--- A run of records ---
** Start **

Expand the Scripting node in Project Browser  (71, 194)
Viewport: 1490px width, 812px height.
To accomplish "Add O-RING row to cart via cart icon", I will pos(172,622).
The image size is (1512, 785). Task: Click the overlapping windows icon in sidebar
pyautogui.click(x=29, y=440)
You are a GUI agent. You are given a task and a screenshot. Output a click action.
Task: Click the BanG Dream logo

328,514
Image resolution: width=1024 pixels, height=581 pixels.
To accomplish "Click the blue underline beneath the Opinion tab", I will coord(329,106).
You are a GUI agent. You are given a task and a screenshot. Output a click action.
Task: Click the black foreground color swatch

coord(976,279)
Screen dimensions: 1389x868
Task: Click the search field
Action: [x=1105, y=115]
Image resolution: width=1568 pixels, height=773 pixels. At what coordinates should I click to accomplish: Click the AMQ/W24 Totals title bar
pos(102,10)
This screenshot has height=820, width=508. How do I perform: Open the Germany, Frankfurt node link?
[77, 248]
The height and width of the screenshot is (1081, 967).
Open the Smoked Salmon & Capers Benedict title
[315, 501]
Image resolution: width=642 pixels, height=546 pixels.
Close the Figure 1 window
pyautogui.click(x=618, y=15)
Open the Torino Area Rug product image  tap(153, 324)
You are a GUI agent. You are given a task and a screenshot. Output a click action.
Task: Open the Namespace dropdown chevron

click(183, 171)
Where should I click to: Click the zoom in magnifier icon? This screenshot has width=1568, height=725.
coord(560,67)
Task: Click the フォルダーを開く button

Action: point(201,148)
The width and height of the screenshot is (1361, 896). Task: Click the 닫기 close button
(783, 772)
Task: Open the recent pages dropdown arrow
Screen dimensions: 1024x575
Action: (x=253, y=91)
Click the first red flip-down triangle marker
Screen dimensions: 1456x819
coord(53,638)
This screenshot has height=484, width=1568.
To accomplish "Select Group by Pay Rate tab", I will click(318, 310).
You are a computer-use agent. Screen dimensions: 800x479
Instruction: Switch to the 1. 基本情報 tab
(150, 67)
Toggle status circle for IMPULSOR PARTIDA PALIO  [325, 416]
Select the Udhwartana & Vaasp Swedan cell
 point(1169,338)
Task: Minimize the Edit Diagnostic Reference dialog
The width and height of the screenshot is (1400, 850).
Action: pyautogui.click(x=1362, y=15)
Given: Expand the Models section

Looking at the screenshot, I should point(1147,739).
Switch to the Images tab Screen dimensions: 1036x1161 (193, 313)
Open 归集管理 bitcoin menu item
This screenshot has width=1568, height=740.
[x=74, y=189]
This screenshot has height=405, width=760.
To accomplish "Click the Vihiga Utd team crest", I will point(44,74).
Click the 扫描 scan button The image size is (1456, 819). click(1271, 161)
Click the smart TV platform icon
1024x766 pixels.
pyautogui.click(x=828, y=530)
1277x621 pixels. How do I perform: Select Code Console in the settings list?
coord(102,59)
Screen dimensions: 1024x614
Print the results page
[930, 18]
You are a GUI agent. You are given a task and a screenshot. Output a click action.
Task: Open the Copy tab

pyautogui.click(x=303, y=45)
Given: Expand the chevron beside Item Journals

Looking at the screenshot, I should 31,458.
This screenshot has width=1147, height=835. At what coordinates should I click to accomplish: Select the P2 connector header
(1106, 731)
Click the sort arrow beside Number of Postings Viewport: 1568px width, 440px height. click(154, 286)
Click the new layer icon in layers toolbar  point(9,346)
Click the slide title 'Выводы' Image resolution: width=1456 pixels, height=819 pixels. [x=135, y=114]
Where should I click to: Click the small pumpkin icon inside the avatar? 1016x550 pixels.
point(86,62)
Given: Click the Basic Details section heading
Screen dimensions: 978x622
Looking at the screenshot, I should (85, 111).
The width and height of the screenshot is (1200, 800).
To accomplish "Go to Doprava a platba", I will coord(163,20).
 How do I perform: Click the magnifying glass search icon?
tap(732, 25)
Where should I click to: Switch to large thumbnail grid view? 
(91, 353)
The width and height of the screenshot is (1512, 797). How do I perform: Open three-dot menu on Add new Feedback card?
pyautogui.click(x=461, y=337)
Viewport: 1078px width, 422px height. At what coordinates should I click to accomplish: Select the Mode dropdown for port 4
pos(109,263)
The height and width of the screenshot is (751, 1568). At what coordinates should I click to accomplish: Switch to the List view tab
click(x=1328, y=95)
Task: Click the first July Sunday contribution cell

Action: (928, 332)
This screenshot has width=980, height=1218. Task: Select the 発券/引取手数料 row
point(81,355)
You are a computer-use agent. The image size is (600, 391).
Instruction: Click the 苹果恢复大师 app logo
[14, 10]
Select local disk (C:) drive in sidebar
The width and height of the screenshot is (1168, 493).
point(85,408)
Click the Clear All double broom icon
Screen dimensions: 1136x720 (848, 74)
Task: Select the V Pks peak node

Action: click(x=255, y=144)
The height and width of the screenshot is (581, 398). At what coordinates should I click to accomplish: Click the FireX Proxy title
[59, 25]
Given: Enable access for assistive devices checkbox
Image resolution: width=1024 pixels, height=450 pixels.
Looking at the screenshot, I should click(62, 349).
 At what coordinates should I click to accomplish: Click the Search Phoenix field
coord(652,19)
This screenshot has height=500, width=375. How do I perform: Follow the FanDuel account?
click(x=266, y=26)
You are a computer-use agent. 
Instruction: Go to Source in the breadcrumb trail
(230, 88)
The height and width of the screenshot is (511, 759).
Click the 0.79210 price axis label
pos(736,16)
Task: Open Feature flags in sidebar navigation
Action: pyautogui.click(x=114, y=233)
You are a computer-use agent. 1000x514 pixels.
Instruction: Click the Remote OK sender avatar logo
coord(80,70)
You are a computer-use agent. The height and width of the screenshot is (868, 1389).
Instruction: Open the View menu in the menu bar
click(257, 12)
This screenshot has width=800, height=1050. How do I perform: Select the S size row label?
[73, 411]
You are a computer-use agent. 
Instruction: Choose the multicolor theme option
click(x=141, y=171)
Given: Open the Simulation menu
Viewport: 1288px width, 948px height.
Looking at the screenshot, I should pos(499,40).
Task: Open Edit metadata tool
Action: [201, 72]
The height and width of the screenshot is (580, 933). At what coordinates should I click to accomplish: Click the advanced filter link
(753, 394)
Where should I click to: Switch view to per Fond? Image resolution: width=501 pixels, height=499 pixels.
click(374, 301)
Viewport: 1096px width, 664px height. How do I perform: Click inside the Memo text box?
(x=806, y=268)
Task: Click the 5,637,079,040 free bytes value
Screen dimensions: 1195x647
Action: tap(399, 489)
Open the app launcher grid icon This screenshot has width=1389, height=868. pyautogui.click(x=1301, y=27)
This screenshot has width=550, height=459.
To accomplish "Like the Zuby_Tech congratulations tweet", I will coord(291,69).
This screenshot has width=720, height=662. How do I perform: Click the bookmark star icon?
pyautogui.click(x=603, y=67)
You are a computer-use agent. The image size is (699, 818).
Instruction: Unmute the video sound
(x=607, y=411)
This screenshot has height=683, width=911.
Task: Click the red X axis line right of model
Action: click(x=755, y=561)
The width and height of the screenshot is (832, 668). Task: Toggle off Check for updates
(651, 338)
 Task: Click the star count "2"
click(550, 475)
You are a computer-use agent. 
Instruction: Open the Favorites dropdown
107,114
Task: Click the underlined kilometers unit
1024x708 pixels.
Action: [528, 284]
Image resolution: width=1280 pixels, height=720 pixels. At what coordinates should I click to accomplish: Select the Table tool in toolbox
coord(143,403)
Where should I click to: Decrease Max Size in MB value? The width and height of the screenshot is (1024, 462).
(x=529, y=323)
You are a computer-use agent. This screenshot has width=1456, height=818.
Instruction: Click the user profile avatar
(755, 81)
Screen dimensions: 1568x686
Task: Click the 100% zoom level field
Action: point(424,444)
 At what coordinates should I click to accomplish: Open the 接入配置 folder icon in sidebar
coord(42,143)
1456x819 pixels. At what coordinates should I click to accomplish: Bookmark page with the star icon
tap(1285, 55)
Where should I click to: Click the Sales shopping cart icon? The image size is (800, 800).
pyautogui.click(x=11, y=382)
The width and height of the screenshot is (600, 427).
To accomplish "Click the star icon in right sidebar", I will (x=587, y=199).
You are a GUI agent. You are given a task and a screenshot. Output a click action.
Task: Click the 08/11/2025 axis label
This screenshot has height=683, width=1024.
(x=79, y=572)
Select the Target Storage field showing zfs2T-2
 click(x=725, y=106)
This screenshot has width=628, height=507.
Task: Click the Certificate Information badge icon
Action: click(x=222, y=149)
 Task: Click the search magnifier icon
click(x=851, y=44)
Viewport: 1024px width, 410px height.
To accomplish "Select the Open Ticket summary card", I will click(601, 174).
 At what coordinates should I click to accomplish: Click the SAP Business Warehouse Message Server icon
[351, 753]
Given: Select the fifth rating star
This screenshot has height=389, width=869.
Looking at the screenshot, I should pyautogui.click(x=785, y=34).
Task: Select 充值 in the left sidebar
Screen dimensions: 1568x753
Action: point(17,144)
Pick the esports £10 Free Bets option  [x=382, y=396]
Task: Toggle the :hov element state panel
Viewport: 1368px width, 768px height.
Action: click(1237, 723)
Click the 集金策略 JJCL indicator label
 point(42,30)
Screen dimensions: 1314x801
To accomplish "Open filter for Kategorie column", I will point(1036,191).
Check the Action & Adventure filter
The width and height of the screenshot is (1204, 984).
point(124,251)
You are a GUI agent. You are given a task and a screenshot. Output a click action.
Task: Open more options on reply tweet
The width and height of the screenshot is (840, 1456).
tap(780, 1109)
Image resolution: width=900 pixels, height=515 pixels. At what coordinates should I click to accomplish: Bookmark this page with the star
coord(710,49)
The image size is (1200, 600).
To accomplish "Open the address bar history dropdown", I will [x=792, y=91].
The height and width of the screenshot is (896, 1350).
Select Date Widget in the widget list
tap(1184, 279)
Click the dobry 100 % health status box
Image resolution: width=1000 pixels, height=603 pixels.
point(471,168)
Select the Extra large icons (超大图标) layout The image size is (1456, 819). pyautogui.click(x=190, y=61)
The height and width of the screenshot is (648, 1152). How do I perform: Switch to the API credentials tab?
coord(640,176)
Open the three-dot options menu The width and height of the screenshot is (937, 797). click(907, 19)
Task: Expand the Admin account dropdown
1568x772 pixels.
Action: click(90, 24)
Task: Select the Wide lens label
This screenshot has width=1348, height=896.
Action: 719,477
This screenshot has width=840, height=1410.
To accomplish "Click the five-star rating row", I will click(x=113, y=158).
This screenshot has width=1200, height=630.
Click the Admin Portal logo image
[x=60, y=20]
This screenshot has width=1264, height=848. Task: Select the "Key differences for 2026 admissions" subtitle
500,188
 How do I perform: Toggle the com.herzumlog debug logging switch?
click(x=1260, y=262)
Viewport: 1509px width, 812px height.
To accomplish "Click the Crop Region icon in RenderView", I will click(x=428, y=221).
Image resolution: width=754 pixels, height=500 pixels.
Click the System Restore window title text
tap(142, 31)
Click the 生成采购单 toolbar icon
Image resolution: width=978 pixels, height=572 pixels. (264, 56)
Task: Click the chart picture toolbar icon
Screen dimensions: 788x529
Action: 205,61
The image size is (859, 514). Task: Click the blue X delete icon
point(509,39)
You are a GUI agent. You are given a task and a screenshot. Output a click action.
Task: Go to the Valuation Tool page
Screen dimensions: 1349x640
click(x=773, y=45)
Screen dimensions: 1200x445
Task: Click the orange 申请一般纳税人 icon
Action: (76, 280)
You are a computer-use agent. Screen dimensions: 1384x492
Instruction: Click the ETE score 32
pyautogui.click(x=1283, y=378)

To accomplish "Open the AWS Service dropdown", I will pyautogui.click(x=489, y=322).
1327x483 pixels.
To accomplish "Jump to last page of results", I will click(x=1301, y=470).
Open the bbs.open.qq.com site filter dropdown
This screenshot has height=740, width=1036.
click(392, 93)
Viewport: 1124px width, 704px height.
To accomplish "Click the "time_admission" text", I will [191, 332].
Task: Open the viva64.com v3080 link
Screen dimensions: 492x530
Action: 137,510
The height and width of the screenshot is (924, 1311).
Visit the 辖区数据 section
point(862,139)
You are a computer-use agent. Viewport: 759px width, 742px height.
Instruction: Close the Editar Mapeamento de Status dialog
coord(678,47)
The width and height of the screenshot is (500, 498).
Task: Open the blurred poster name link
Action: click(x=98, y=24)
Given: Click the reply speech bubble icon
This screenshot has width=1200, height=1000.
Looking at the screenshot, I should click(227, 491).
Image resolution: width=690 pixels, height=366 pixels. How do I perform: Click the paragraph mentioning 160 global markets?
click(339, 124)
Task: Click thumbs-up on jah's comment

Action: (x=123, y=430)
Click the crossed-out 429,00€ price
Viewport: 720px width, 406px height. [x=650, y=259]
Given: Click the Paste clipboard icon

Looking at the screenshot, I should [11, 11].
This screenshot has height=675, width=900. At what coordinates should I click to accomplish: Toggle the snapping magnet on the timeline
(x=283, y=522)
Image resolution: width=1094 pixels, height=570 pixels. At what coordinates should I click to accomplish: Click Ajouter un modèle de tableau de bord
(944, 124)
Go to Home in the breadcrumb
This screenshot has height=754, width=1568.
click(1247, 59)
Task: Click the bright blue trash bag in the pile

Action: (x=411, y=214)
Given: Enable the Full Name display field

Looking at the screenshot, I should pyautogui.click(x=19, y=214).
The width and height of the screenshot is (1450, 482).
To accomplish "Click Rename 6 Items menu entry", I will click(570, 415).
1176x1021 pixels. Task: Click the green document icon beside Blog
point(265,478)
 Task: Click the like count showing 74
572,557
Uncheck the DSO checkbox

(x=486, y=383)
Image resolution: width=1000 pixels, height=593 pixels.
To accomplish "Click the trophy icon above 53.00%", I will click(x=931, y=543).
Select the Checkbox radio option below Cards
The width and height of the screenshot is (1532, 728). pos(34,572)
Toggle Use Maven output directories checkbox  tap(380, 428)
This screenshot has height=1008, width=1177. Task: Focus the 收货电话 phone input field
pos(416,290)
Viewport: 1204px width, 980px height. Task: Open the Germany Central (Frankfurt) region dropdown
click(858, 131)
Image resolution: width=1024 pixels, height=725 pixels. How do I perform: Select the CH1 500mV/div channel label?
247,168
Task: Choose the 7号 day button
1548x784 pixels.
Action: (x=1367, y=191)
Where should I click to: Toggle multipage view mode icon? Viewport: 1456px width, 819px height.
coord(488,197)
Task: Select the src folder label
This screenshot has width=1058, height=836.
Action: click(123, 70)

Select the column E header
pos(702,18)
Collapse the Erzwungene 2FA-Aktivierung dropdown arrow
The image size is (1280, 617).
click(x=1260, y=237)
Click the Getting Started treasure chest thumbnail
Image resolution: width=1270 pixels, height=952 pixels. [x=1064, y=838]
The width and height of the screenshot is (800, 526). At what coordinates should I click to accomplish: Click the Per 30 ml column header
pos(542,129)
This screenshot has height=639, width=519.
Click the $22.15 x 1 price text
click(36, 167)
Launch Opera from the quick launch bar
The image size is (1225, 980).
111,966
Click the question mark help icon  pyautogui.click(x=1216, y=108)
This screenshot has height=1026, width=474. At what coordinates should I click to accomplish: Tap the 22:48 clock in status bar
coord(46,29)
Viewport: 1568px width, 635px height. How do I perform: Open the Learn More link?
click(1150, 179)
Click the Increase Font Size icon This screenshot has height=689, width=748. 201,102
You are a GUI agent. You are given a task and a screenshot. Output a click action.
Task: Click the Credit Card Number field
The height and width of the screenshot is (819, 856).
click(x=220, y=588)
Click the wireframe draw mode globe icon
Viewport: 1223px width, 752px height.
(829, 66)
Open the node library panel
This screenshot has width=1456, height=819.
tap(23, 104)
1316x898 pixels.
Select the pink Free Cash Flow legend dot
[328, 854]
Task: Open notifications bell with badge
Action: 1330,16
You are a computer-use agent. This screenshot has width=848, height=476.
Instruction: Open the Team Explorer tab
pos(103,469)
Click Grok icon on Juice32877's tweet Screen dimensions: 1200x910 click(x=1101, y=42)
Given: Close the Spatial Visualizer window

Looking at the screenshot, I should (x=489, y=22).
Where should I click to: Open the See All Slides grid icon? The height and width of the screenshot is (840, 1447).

** End **

Return each line of the records that contains the string "inside", treating uppercase and lowercase letters as different.

Where should I click to: Click the small pumpkin icon inside the avatar? 1016x550 pixels.
Viewport: 1096px width, 664px height. How do I perform: Click inside the Memo text box?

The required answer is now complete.